Recently I’ve come to the conclusion that AI is probably the greatest X-Risk humanity faces. I’ve also changed my mind quite a bit about timelines and now expect with something like 80% credence that everyone dies by 2100 from AI. Most of the 20% is uncertainty about the reliability of my own thought processes and worries about social contagion etc…

Thoughts on AI

  • why I think we all die
    • It will be much smarter than we are
      • train stop analogy
        • analogy
          • imagine a train going at full speed across a railway crossing a desert
          • the railway is 100km long
          • at some point, there is a roughly 200m long platform
          • the train has an automated breaking system that randomly applies the breaks at some point during the journey
          • Q: how likely is it the train will stop alongside the platform?
          • A: not very likely at all
        • explanation
          • imagine a scale of intelligence going from 0 – 100
          • commonly we think of 0 as being a dumb human/child and 100 as being Einstein/John von Neumann etc…
          • this is incorrect. In reality 1 is a small cell, 3 is a mammal, 4 is a human, 10 is a intelligence so far beyond us we can’t comprehend it etc…

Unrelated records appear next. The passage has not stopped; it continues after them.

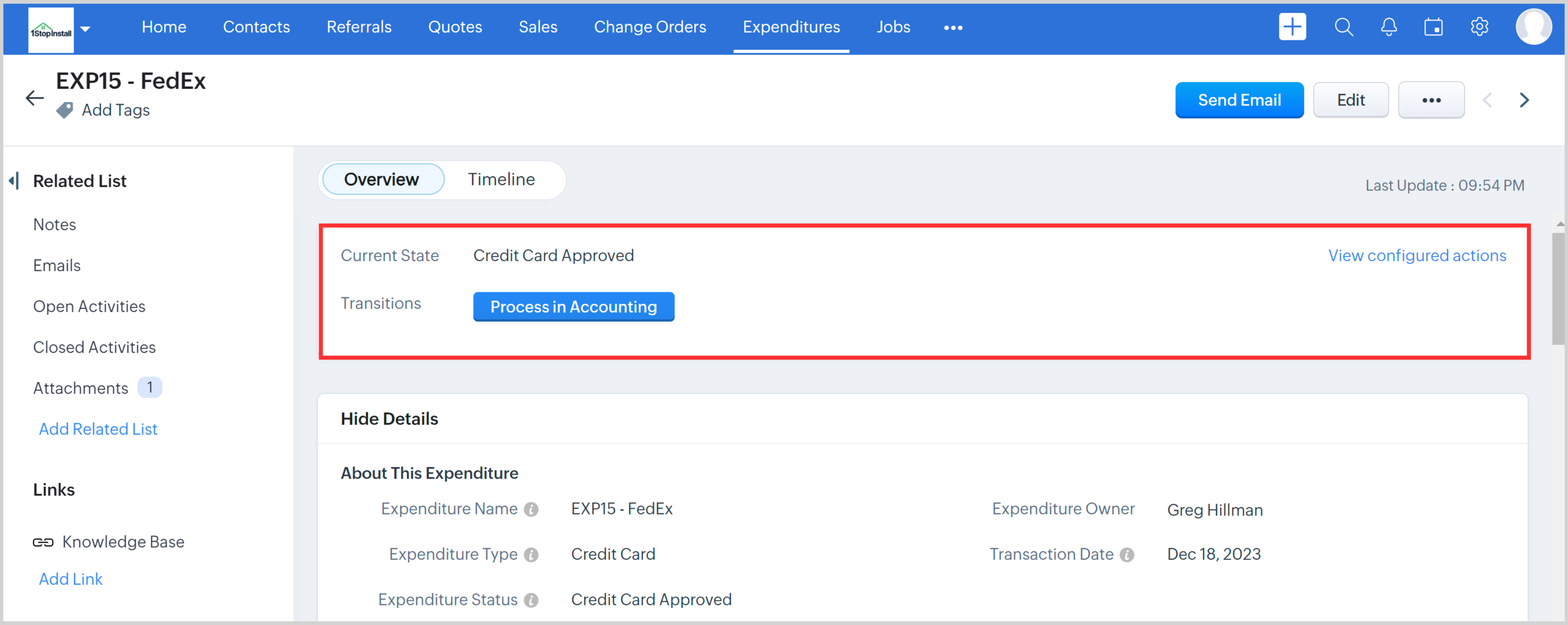This screenshot has height=625, width=1568.
Task: Go to next record with right chevron
Action: pyautogui.click(x=1524, y=100)
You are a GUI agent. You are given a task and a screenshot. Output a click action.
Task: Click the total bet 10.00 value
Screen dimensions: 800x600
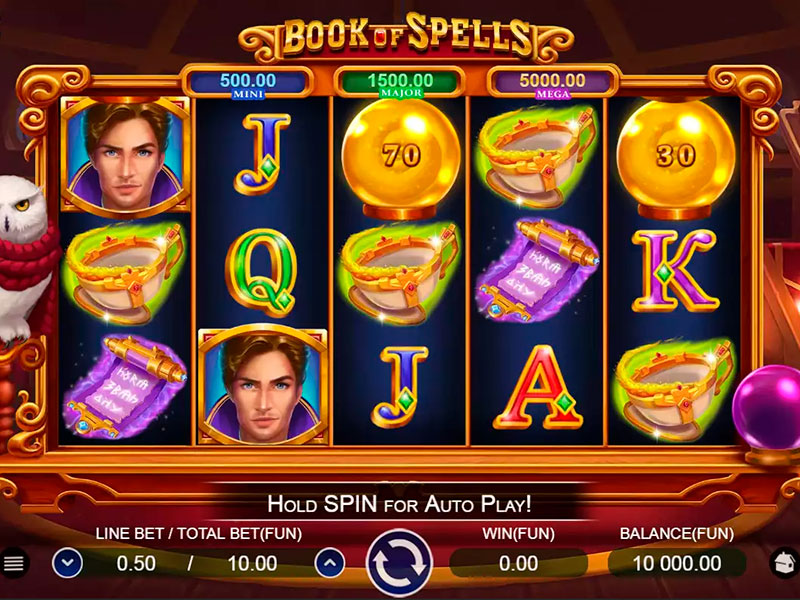coord(252,563)
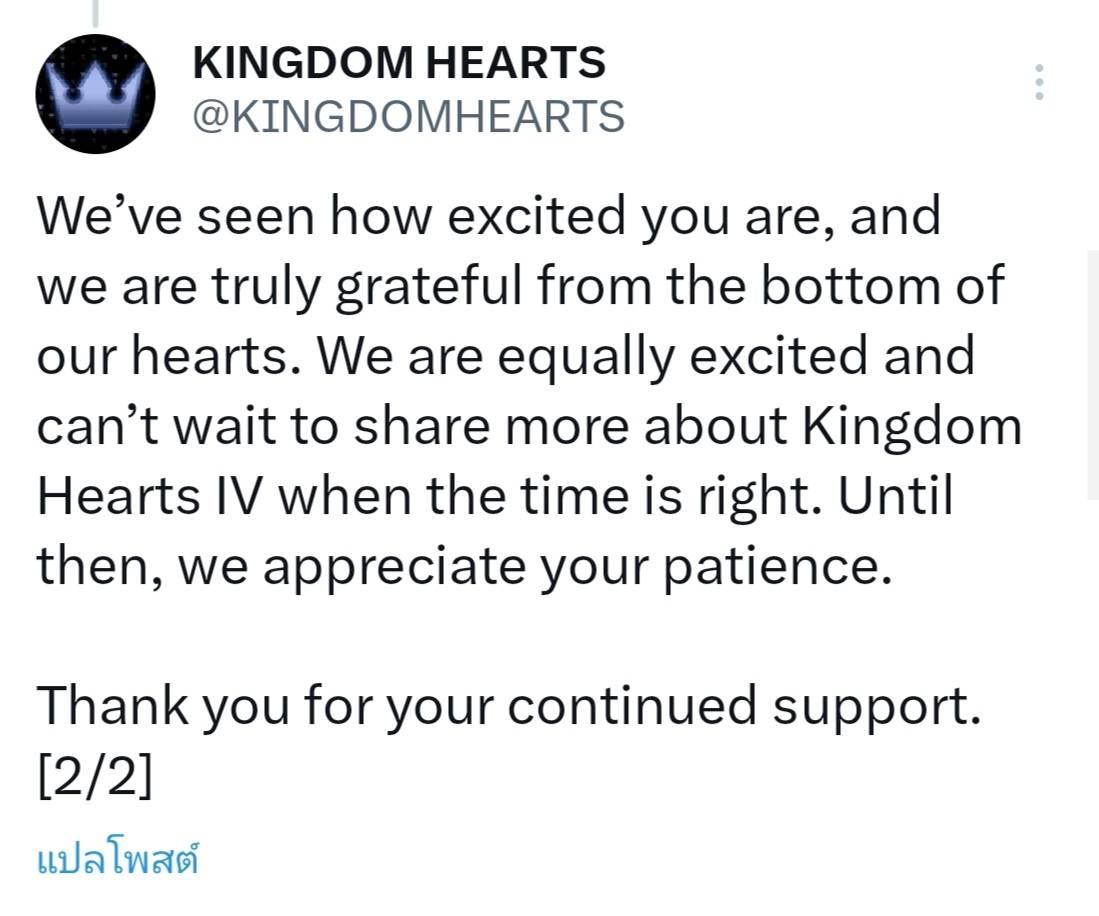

          • if the range from dumb human – smart human is very small as a % of the overall possible range, it’s unlikely AI will happen to reach it’s natural limit just in that range
      • no reason to believe human brain is magic natural limit
        • natural selection is highly inefficient vs intentionally designed solutions
        • for most things, we can outdo nature by several orders of magnitude e.g:
          • mach 7 hypersonic vehicle vs the fastest animal
          • titanium and other alloys vs the strongest tree/bone
          • nuclear weapons, guns, blades vs predators claws
          • vaccines, drugs vs natural immune systems
        • by default, we should probably assume that the minds we one day build will be much, much better than the best (human) minds which natural selection has built
    • it will probably be unaligned
      • mindspace is large
        • all agents have some kind of utility function
        • the space of possible utility functions is incredibly vast
        • the space of utility functions resembling anything we humans would recognise (even things we would recognise as bad human morality like e.g: facism) are a tiny % of the overall space
        • absent very significant effort, the utility function an AI ends up having will be very, very alien and strange to us
      • alignment is hard
        • mesa optimizers
        • deceptive alignment
          • If you want an agent to do X it will do X while it’s weaker than you. Once it’s much stronger than you and no longer needs to care about what you want it will stop doing X and do Y instead. That also means that it’s hard to tell if an agent is actually aligned or just playing you.
        • interpretability
          • At the moment, it’s impossible to really know what an AI wants, what it values or what it’s thinking
          • hence, it seems unlikely we’ll know how aligned AI’s are or whether they’re trying to deceive us
      • bad incentives/dynamics
        • commercial races
        • military races
        • alignment harder than application = we do application first
      • breaking point argument
        • everything that worked before breaks the moment you go from 80 IQ systems to 280 IQ systems
    • it will kill us all
      • it will want to kill us all
        • humans could destroy it/switch it off
        • humans are made of atoms which can be used for other things
      • it will be able to kill us all
        • If something is much smarter than you, it can outplay you at virtually every game you can conceive of. This includes manipulation, cyber-security, AI research, biotech etc…
  • a few standard counterarguments and why I think they don’t really make sense
    • AI will stop at human level or close to it
      • see above
    • we can put it in a box/airgapped system
      • this won’t happen in reality. Commercial and military systems are and will be fully networked
      • if it did happen:
        • the moment you interact with it, it can manipulate you into doing anything including letting it out
        • we think it’s airgapped, it’s understanding of physics, computers and signal processing will be far beyond ours so it may well be able to find a way around the air-gapping
    • it won’t hate us
      • see above
    • AI’s won’t be agentic by default
      • I think this is the most likely objection
      • heavily depends on what ML paradigm is used for AI
      • I think there are strong incentives to make agentic AI’s for both firms and govs as agentic systems are far more useful
    • people will realise it’s bad and start to regulate
      • no evidence of this happening ATM
      • don’t think this will happen given
        • huge commercial and military incentives to speed ahead
        • nothing bad happens until you hit the part of the slop where you go from below human to very beyond human AI quickly (AKA there’s no fire alarm for AGI)
      • don’t believe China will do it
      • not sure how a ban would work? Two factor model: AI = algo strength + amount of compute. Do you ban anyone having more than X GPU’s in a data center? Ban cloud providers from providing GPU’s for model training? Ban algo research in CS journals?